I was one of six kids, so I ate dinner every night at a table that sat eight people very tightly. To make matters more uncomfortable for me, I was the only left-handed person in our family. There was no seat at the table that didn’t earn scorn and derision. Most of the time I ate with my elbows drawn in, so as not to be picked on by the brood. It was an awkward way to eat. Add to that the fact that I have almost no eye-hand coordination (I can’t catch a baseball with a satellite dish). Between being left-handed at a crowded table and clumsy on my best days, I had probably a fifty-fifty chance on any given night of knocking over either my tea or someone else’s.
Bless my dad’s heart. He hated dinner being interrupted by spilled drinks. He’d get frustrated by it. He’d say, “Can’t we eat a single meal without someone spilling something?”
Well, no. Evidently not, Daddy, because you had five right-handed children and one left-handed one and because of that equation, spilling was mostly inevitable. That’s how our family was made. The only way to avoid the spill would have been to seat me at a separate table. But wouldn’t that be strange and even a bit cruel? After all, I was still part of the family and we all instinctively knew, even if I spilled more often than not, that there was a place at the table for me.
My family dinner experience inspires two thoughts about the Family Table of the Lord:
First, the Lord’s table is not meant for a party of one. Communion has a deep and fundamental meaning for Christians. The best image for it is the Table, where we come together to share in the body and blood of Jesus. When we take the elements set at this table, we commune, and not just with God. When we take these elements, we admit our participation in the Body of Christ. We are that body. Since the ascension, we who commune around the table of the Lord are the Body of Christ.
So while the act of taking communion can be deeply personal, it was never designed to be an independent act. In fact, you’d be hard-pressed to find evidence supporting the idea that the Lord’s table should ever be reserved for a party of one. Communion is a sharing — a sharing in the suffering of Jesus and a sharing in the body of Christ on earth. The table connects us.
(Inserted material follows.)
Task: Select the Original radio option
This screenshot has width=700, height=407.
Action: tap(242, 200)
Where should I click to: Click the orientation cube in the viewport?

Second, people who sit at the table of the Lord are prone to spill (and as it happens, our Father is okay with that). It is how his children are made. At the table of the Lord, spilling is a good thing! This table not only connects us, but sends us out to spill over onto others as we share our stories, invite others into this communion, offer them a place at this table.
This meal is worth sharing and the DNA of this family makes us prone to want to share. People who sit at this table have a predisposition toward spilling over onto other people because we believe that we all belong to each other.
Pastors, before you serve communion today, make sure you’re on board with what the sacrament is meant to do in the life of your community. It is not primarily a ritual. It is not primarily a way for people prone toward introspection to curl in toward themselves and away from the community around them. It is a gathering of the family. And when you serve, make sure your people understand that when they share in this meal, they are committing to the expectations of this family table: people who eat at this table have to learn how to spill.